WHAT YOU NEED TO DO>
(A) Summarize the patent on blending toners in two sentences.
(B) Write what comes next in the patent on blending toners, starting after the last claim shown.

SOURCE DOCUMENT>
^^^^

US7235339B2ExpiredUtilityPatentIndex 73
Method of blending toners using a high intensity blending tool with shaped risers for decreased toner agglomeration
Est. expiryOct 28, 2024(expired)· nominal 20-yr term from priority
G03G 9/0808G03G 9/081
73
PatentIndex Score
8
Cited by
28
References
25
Claims
Abstract
The present invention relates to a method for high intensity blending of toner particles in order to cause additive materials to become firmly affixed to the surface of base toner particles. The method includes using a blending tool having a shank with riser members at each end, such risers being angled outward from the axis of the shank between 10 and 16 degrees and having regions toward the trailing edges that are thicker than regions near the leading edges.
Claims
exact text as granted — not AI-modified1. A method of blending toners, comprising
adding toner particles comprising a mixture of toner resin and colorants to the blending vessel of a blending machine;
adding surface additive particles to the mixture of toner particles; and
blending the toner particles and surface additive particles in the blending machine using a rotating blending tool comprising a center shank having a long axis, at least one end, and an end region proximate to the end plus a riser member fixedly mounted during rotation at the end region of the shank, said riser member having a forward region and a region near its trailing edge, wherein the riser member is thicker in the region near its trailing edge than in the forward region, wherein said riser member has an outside surface with a forward region angled outward from the long axis of the shank, and wherein the riser member has an inside surface that bulges inwardly toward the trailing edge in a shape that approximates the size and shape of powder accumulation that would occur if the riser member were a generally planar shape.
2. The method of claim 1 , wherein blending further comprises rotating at least a portion of the riser member at a speed greater than 32 meters/second.
3. The method of claim 1 , wherein blending further comprises rotating at least a portion of the riser member at a speed greater than 40 meters/second.
4. The method of claim 1 , wherein blending further comprises rotating the blending tool at a velocity sufficient to generate in excess of approximately 230 Watts/pound or specific power.
5. The method of claim 1 , wherein the forward region of the outside surface of the riser member has an axis and wherein the angle between the axis of the forward region and a plane that passes through the distal tip of the riser member that is orthogonal to the long axis of the shank is between about 10 and about 16 degrees.
6. The method of claim 1 , wherein the forward region of the outside surface of the riser member has an axis and wherein the angle between the axis of the forward region and a plane that passes through the distal tip of the riser member that is orthogonal to the long axis of the shank is between about 14 and about 15.5 degrees.

^^^^

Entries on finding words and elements
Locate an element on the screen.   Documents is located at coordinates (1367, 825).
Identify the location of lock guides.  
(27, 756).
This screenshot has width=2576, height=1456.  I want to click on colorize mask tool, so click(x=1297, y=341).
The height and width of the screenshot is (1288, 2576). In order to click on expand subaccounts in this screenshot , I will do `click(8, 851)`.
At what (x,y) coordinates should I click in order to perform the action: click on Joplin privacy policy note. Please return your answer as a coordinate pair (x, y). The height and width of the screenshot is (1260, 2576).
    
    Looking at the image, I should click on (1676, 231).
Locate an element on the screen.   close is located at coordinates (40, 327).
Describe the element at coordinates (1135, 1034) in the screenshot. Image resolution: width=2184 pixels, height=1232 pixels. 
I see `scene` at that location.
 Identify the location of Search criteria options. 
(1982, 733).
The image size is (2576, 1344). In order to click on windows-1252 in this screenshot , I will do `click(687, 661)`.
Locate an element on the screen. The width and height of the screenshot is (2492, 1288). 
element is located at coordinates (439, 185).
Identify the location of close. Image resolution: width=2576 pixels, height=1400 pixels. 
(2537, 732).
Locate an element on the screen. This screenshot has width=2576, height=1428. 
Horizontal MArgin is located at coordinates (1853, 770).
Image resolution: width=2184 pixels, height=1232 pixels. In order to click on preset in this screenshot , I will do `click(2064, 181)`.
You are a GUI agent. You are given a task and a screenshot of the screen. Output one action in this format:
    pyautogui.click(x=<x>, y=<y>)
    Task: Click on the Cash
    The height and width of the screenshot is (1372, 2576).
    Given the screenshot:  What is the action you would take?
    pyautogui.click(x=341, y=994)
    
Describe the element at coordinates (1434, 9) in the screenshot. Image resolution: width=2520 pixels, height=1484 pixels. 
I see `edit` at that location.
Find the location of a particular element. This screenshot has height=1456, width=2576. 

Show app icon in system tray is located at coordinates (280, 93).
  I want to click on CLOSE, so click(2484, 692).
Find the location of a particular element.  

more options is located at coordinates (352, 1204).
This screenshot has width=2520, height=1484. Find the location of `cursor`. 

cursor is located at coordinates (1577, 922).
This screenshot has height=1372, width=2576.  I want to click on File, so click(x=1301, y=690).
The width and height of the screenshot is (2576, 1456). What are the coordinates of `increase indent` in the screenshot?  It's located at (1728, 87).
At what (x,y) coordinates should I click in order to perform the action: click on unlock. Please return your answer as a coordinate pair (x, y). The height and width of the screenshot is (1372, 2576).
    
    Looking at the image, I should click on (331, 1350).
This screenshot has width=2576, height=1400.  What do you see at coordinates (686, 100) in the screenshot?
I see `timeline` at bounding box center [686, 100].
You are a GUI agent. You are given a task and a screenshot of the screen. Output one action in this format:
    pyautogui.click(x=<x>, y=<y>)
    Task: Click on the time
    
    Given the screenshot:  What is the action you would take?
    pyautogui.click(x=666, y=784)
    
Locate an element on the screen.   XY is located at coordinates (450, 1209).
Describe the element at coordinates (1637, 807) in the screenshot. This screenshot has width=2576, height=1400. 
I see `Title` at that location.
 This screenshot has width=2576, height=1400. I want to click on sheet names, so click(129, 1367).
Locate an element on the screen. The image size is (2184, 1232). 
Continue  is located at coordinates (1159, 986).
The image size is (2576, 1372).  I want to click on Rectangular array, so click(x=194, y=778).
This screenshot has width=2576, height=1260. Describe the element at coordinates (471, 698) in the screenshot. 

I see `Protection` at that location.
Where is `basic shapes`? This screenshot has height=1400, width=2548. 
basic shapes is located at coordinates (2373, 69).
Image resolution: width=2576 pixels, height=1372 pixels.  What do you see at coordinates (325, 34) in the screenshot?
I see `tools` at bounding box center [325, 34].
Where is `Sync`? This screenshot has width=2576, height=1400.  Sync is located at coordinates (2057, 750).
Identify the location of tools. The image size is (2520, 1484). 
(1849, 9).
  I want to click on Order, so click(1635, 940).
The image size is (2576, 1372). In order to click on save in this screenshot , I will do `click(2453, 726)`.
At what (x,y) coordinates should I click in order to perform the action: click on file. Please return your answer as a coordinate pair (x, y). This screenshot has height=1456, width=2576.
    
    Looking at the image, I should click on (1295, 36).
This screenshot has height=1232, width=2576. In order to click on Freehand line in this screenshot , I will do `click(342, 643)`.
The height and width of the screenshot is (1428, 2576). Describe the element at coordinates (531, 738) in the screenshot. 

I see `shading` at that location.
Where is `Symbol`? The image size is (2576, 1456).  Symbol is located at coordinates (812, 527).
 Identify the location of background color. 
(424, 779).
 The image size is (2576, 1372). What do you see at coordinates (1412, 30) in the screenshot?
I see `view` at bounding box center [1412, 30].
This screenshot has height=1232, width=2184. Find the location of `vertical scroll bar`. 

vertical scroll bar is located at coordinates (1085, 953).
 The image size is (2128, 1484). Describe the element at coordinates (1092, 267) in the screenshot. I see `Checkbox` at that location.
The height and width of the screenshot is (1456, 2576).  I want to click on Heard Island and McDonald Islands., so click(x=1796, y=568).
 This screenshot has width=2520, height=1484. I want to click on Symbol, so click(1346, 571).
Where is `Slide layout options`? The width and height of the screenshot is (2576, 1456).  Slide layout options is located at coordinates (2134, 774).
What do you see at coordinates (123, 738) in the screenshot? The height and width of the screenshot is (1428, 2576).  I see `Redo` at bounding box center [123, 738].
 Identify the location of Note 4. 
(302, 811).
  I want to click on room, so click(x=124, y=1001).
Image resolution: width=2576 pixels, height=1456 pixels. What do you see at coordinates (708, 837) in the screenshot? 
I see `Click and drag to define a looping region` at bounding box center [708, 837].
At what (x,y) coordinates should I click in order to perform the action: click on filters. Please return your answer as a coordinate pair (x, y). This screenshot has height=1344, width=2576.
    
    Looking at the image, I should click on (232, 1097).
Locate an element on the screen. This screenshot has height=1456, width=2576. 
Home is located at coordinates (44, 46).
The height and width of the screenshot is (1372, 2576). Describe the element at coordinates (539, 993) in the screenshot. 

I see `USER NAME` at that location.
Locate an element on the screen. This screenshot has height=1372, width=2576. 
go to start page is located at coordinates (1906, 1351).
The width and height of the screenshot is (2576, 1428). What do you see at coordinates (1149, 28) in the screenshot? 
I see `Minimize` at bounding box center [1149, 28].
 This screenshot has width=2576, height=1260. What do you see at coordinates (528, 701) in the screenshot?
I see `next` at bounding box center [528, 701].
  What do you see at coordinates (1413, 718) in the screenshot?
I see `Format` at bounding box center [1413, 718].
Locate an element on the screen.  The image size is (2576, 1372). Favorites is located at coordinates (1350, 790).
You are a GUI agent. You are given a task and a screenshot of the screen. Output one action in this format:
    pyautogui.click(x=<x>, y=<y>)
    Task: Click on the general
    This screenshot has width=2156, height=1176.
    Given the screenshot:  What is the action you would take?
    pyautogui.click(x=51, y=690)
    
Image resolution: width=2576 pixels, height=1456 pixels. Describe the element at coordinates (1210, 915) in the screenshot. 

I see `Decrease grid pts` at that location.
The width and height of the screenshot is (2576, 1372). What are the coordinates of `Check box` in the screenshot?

^^^^

SET OF ANSWERS>
(A) The patent covers a method of high intensity blending of toner particles so that additive materials become firmly affixed to the surface of base toner particles. The method uses a blending tool whose shank has riser members at each end, angled outward from the shank's axis between 10 and 16 degrees and thicker toward their trailing edges than near their leading edges.

(B)
7. The method of claim 1 , wherein the outside surface has an axis and wherein the wherein the angle between the axis of the outside surface and a plane that passes through the distal tip of the riser member that is orthogonal to the long axis of the shank is between about 10 and about 16 degrees.
8. The method of claim 1 , wherein the riser member has an inside surface and wherein at least a portion of the inside surface slopes toward the trailing edge at an angle from the axis of the outer surface between about 12 to about 24 degrees.
9. The method of claim 1 , wherein the riser member has an inside surface and wherein at least a portion of the inside surface slopes toward the trailing edge at an angle from the axis of the outer surface between about 16 to about 20 degrees.
10. The method of claim 1 , wherein the riser member has an inside surface and wherein at least a portion of the inside surface slopes toward the trailing edge at an angle from the axis of the outer surface about 18 degrees.
11. The method of claim 1 , wherein the riser member has an arcuately shaped trailing edge.
12. The method of claim 1 , wherein the riser member has a leading edge and wherein the riser member begins thinning toward its trailing edge beginning between about 66 and about 75 percent of the distance back from the leading edge of the riser.
13. The method of claim 1 , wherein the riser has a height dimension and wherein the riser mounts to the shank at a location between about 40 to about 60 percent along the height dimension.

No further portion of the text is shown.